Find the line below that contains "This screenshot has width=302, height=224.". Transcribe it and every line after it exactly, adding nothing.

Data extracted from a collection
────
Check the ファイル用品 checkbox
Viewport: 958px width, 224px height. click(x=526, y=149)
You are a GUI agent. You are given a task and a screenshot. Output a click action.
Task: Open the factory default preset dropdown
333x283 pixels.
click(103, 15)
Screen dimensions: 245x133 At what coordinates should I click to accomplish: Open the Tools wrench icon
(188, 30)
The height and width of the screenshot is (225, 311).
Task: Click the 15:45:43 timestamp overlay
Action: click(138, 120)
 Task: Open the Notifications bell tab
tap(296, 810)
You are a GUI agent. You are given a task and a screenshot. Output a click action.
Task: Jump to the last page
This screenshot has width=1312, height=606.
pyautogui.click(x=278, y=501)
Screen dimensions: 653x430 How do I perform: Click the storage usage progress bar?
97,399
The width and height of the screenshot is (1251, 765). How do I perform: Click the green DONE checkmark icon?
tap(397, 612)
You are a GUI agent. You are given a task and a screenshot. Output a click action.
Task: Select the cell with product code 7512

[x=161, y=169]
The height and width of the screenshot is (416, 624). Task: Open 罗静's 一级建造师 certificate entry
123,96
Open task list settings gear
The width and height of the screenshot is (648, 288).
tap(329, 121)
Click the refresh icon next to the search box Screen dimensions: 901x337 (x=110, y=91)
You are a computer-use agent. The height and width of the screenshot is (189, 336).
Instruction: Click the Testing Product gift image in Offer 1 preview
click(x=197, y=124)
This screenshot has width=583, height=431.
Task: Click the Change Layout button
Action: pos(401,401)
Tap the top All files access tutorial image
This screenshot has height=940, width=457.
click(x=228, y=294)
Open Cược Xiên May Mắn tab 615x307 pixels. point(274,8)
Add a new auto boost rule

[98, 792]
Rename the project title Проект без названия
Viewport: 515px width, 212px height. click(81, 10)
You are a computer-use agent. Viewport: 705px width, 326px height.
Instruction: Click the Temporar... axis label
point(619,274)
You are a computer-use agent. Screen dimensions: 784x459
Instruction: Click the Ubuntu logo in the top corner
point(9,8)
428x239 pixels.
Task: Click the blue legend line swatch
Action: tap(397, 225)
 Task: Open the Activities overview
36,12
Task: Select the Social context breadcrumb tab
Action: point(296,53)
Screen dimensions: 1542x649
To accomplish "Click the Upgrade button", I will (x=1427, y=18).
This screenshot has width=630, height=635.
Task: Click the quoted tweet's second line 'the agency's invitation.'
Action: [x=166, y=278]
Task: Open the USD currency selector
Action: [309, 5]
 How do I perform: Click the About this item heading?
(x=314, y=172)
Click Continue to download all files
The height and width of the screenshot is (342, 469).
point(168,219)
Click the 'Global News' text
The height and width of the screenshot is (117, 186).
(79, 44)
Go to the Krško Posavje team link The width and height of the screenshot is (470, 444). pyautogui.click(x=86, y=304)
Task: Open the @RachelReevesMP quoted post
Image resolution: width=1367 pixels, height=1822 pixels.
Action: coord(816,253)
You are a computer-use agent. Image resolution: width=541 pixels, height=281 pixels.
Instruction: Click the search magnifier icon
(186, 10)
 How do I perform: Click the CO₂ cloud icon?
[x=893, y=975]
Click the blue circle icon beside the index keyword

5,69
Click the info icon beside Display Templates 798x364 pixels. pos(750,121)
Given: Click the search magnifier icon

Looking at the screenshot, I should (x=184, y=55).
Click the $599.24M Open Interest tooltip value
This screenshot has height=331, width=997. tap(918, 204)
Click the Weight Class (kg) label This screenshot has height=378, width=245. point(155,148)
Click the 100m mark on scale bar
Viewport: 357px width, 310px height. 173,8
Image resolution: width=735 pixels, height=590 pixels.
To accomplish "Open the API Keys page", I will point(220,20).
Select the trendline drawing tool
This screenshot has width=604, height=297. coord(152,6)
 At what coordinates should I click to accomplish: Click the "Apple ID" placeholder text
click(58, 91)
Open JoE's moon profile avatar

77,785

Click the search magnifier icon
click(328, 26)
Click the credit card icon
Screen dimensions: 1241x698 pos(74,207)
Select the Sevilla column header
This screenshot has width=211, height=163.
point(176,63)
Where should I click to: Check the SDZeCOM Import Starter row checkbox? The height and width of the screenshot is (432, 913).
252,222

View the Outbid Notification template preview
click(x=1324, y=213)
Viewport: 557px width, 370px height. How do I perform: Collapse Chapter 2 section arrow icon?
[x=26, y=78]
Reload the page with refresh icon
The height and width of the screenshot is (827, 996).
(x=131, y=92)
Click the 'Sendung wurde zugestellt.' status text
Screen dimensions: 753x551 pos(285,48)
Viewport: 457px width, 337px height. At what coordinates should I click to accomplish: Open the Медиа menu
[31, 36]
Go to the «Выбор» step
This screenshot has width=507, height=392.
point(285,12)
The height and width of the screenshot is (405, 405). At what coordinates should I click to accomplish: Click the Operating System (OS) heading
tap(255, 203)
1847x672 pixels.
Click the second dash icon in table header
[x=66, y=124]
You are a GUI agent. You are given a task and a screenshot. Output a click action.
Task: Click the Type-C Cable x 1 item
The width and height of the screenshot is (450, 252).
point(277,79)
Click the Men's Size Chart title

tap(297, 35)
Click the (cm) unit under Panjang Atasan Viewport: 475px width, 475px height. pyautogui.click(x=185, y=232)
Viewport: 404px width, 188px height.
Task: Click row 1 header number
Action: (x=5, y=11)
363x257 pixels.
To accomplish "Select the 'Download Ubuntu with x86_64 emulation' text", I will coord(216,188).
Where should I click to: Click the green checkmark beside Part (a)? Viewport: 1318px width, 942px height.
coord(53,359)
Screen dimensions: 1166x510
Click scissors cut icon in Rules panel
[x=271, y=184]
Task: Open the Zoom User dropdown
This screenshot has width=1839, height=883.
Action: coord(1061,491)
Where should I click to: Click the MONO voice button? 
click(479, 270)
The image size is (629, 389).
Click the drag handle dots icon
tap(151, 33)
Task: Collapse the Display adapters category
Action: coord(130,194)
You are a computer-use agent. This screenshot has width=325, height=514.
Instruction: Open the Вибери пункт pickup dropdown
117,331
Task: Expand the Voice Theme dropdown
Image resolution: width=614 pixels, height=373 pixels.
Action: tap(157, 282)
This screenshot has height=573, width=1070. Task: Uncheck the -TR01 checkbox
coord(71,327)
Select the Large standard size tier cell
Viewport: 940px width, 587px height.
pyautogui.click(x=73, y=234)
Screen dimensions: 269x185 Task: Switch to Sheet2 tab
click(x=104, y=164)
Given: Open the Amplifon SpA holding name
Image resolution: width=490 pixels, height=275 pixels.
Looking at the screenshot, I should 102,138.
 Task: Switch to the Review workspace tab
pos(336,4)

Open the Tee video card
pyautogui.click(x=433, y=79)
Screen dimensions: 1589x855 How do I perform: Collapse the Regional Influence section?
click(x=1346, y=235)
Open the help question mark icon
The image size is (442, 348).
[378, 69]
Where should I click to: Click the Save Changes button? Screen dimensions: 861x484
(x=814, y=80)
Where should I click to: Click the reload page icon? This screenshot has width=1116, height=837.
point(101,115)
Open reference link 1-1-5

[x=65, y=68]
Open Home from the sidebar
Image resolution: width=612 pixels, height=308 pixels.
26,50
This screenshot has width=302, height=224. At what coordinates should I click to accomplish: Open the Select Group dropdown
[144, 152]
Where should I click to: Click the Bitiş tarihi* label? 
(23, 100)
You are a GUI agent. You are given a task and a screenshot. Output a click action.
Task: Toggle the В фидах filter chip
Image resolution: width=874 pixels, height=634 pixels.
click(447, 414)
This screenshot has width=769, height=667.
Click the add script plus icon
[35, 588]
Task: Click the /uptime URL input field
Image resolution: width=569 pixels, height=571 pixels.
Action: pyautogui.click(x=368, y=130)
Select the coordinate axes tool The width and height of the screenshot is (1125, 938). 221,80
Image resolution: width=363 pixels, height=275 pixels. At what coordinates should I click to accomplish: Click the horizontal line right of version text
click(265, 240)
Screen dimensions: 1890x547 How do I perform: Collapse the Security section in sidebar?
────
Exercise response
This screenshot has width=302, height=224. At what coordinates should I click to accomplish: Open the Select Group dropdown
[144, 152]
Where should I click to: Click the Bitiş tarihi* label? 
(23, 100)
You are a GUI agent. You are given a task and a screenshot. Output a click action.
Task: Toggle the В фидах filter chip
Image resolution: width=874 pixels, height=634 pixels.
click(447, 414)
This screenshot has width=769, height=667.
Click the add script plus icon
[35, 588]
Task: Click the /uptime URL input field
Image resolution: width=569 pixels, height=571 pixels.
Action: pyautogui.click(x=368, y=130)
Select the coordinate axes tool The width and height of the screenshot is (1125, 938). 221,80
Image resolution: width=363 pixels, height=275 pixels. At what coordinates should I click to accomplish: Click the horizontal line right of version text
click(265, 240)
Screen dimensions: 1890x547 How do I perform: Collapse the Security section in sidebar?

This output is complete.